Tipps zur Verzinsung von Kautionszahlungen – Wem steht die Verzinsung zu?

Ganz gleich ob eine Wohnung, ein Haus, ein Büro oder ein Ladenlokal angemietet wird. Jeder Vermieter verlangt vom Mieter die Zahlung einer Kaution – zumindest ist dies in der Regel der fall und nur in wenigen und besonderen Fällen wird auf die Kaution komplett verzichtet.  Nach § 551 BGB ist die Mietsicherheit eine Sicherheitsleistung, die in vielen Mietverträgen vereinbart wurde und dient zur Sicherung von eventuellen Zahlungsansprüchen, die mit dem gemeinsamen Mietverhältnis in Zusammenhang stehen. 

Im Laufe des Mietverhältnisses können durch Verbindlichkeiten aus der Nebenkostenabrechnung entstehen, die durch die hinterlegte Kaution abgegolten werden. Die Vermieter bekommen in den meisten Fällen die Kaution in bar, die sich maximal drei Monatskaltmieten umfasst. Bei der Berechnung der Kautionszahlung bleiben die Nebenkosten außen vor. Wer die Summe nicht auf einmal bezahlen kann oder möchte, kann sie auch splitten. Allerdings ist die erste Rate bei Mietvertragsbeginn zu zahlen. Die Folgeraten müssen in den nächsten zwei Monaten gezahlt werden. Wenn der Vermieter mit einer Ratenzahlung nicht einverstanden ist, verstößt er gegen geltendes Recht.  Der Vermieter deponiert dieses Geld auf einem Treuhänderkonto mit einer dreimonatigen Kündigungsfrist. Bei dieser Sparform werden auch Zinsen erwirtschaftet, die üblich für ein Sparbuch sind.

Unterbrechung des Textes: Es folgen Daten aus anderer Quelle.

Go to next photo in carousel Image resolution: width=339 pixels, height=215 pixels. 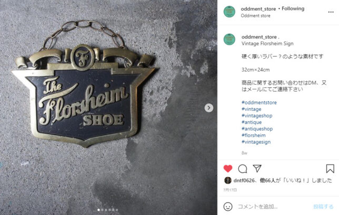click(x=209, y=108)
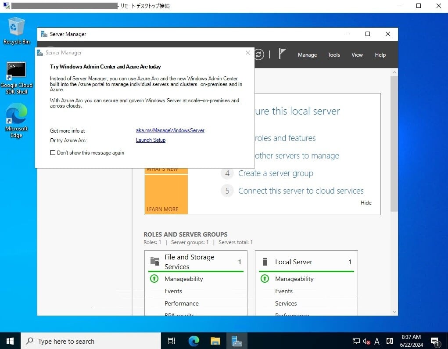
Task: Enable Don't show this message again
Action: 52,152
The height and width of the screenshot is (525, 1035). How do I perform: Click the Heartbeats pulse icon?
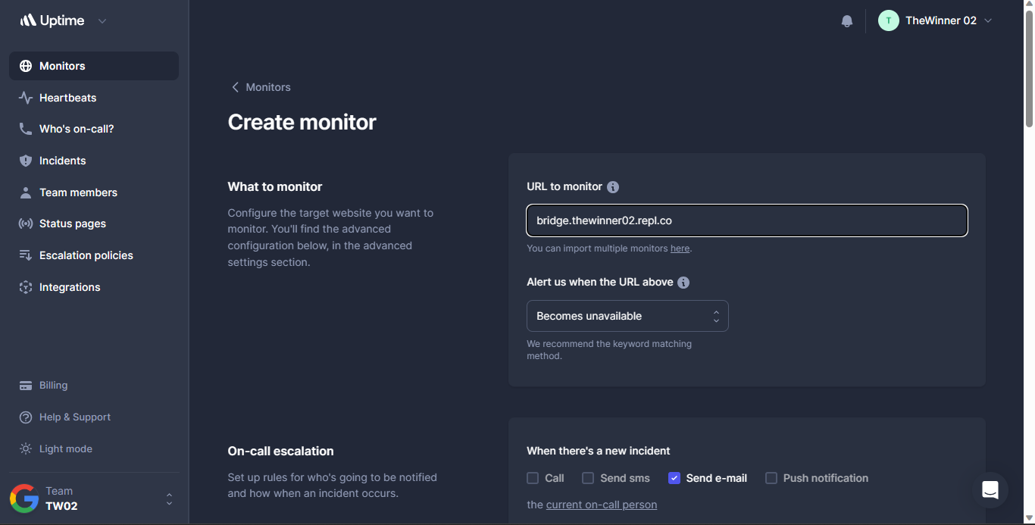tap(26, 98)
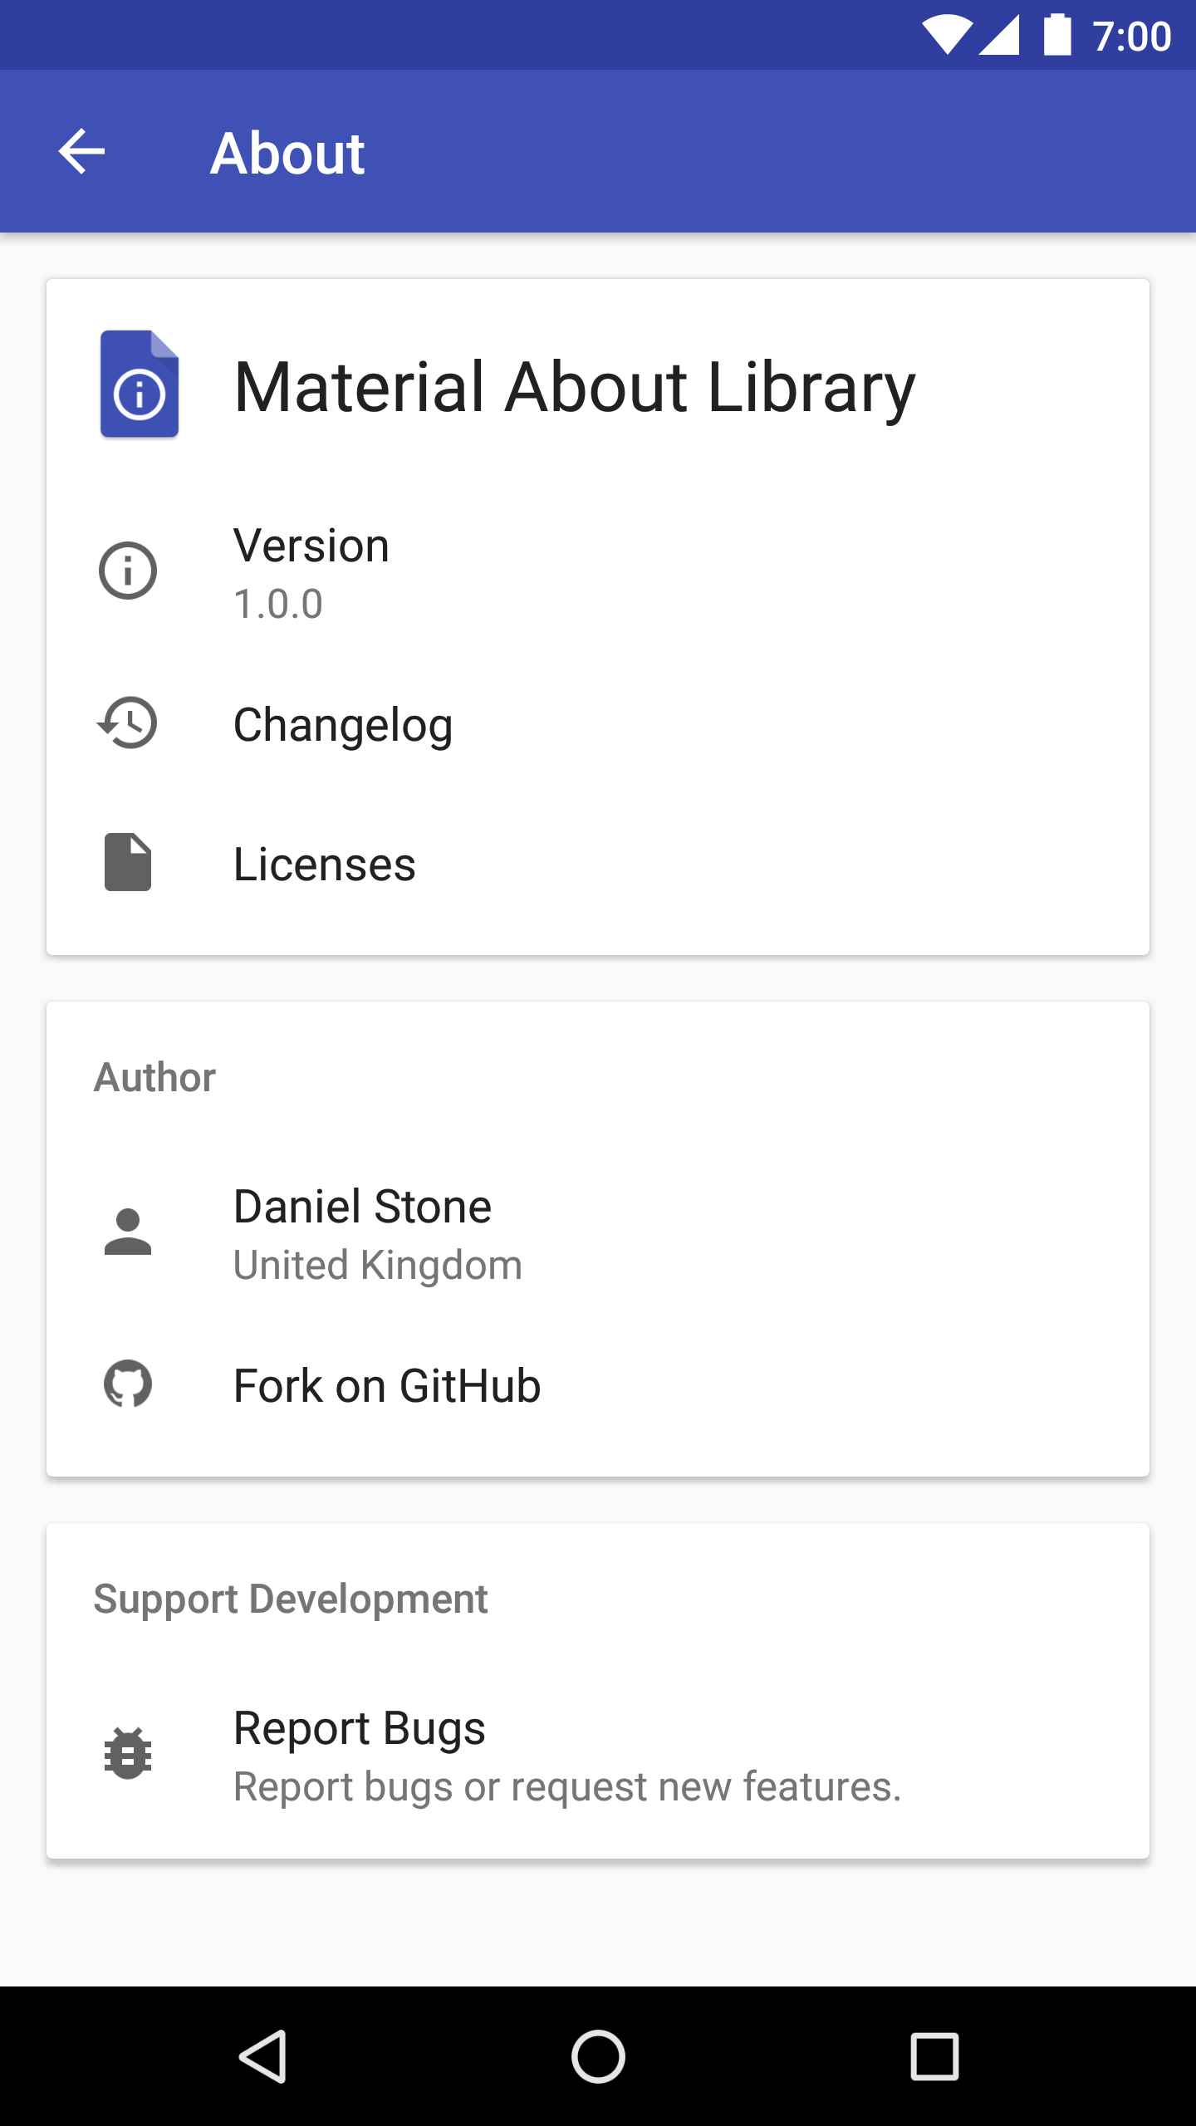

Wichtige Informationen und Tipp zur Verzinsung

Die Kaution muss vom Vermieter verzinst werden und zwar mit dem Zinssatz, der für ein Guthaben mit einer Kündigungsfrist von drei Monaten üblich ist. Wenn höhere Zinsen erzielt werden, hat der Vermieter bei Auszahlung der Kaution, diese auch an den Mieter weiterzugeben. Sämtliche Zinsen unterliegen aber grundsätzlich der Zinsabschlagsteuer. Bei einem normalen Sparbuch würde ein Antrag auf Freistellung gestellt. Doch für ein Mietkautionssparbuch ist dies zu umständlich, da das Kautionskonto meist ein Sammelkonto ist, wo alle Kautionen eingezahlt werden. Der Vermieter erhält eine Steuerbescheinigung über den Gesamtbetrag, den er wiederum auf die entsprechenden Beträge umrechnen und aufteilen muss. Der Mieter kann diesen Zinsabschlagsbetrag in seiner Steuererklärung gelten machen. Wenn der Mieter aber einen privaten Vermieter hat, wird diese Möglichkeit sehr umständlich und kann das Klima zwischen Mieter und Vermieter negativ beeinflussen.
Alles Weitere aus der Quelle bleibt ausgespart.